La mostra di Ai Weiwei a Palazzo Strozzi, visitabile fino al 22 Gennaio 2017, è la rappresentazione in arte della libertà di espressione ma anche del vissuto di un artista controverso e provocatorio. Un racconto che sottolinea e narra in maniera eccezionale le avventure della sua vita, prima in Cina e poi negli Stati Uniti, e le disavventure con il regime cinese: in particolare la distruzione del suo studio e gli 81 giorni di prigionia, dal 2 aprile al 22 giugno 2011 in una località segreta.

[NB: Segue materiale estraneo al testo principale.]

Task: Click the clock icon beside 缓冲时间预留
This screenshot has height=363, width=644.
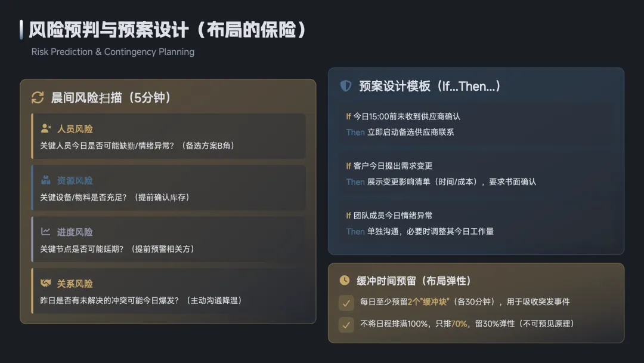Action: coord(345,280)
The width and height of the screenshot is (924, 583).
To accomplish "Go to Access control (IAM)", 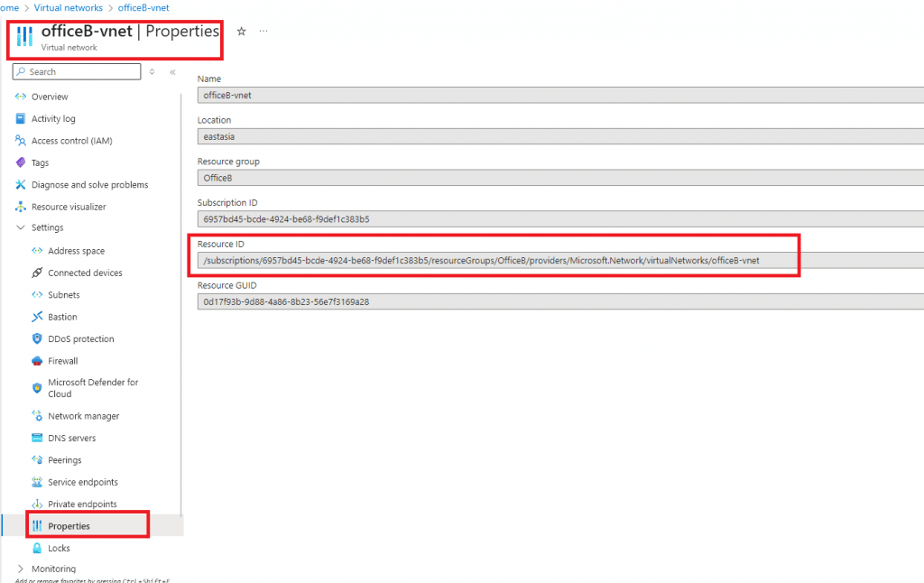I will point(71,141).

Perché i regimi sono così, non accettano pensieri controcorrente o voci fuori dal coro. È prevista soltanto un’omologazione di massa ad un pensiero unico. Calato dall’alto e imposto con la forza. Ma soprattutto è bandita la parola libertà, in tutte le sue forme ed in ogni sua interpretazione. Anche con la censura, proprio l’elemento che più viene combattuto dall’artista cinese.

Ma chi è Ai Weiwei?

Nasce a Pechino nel 1957 e sin dalla tenera età ha visto da vicino la brutalità e la repressione del regime cinese. Un elemento che ha caratterizzato la sua vita, che lo ha portato a subire torture ed anche l’esilio, ma che lo ha reso un rappresentante forte nella sensibilizzazione sulla situazione repressiva in Cina ed un’icona riconosciuta a livello internazionale nella lotta per la libertà d’espressione.

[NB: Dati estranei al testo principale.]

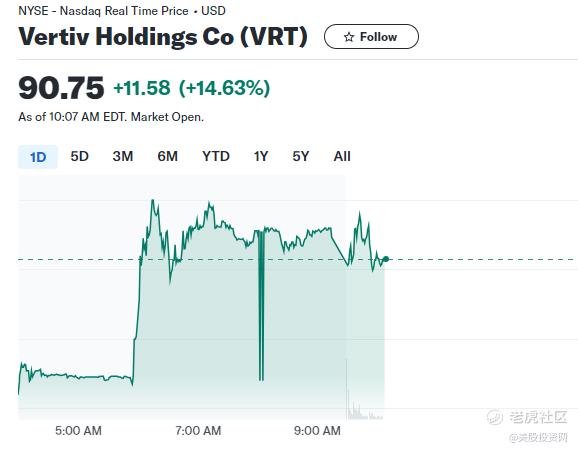
Task: Show the All time chart
Action: click(342, 156)
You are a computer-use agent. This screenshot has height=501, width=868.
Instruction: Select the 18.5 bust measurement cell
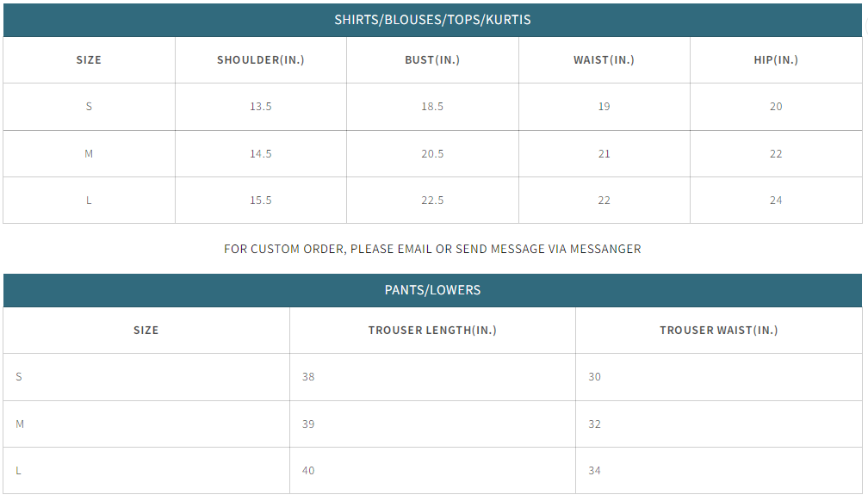[x=432, y=107]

La mostra, dal titolo “Libero,seguendo il fil rouge del pensiero controcorrente e delle contraddizioni, propone 60 tra opere, installazioni, sculture ed oggetti dal forte impatto simbolico e dall’enorme valore politico. È un percorso di totale immersione nel mondo dell’artista, nella sua vita, nei suoi tormenti e nella sua voglia di rivalsa contro un mondo per certi aspetti chiuso. Una voglia trascendente di raccontare che un pensiero controcorrente è possibile: comporta dei rischi, certamente, ma è realizzabile. Basta avere il coraggio di esporlo con tutta la propria convinzione. Senza tirarsi mai indietro.

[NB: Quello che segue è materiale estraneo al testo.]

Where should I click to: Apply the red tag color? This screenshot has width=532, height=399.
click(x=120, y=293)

La mostra è la rappresentazione di quanto stiamo dicendo. Palazzo Strozzi si concede e si lascia attraversare in ogni suo spazio, come se fosse un luogo espositivo unico: il cortile, il Piano Nobile, la Strozzina ma anche e soprattutto la facciata, dove sono presenti dei gommoni, rendendo chiaro fin dal primo assaggio l’intento provocatorio, di ribellione e di denuncia contro lo status quo. Ventidue gommoni arancioni, ancorati alle finestre del Piano Nobile, che richiamano la questione dei migranti e che in poche ore, come ampiamente prevedibile, hanno scatenato polemiche.

Perché un’artista divide, fraziona e spacca l’opinione pubblica. Non lascia spazio ad un pensiero omologato, univoco e condiviso.  Ed è giusto che sia così, altrimenti non sarebbe arte ma diventerebbe quell’abitudine ad aderire sempre alle opinioni di chi detiene il potere, ovvero l’odiato conformismo.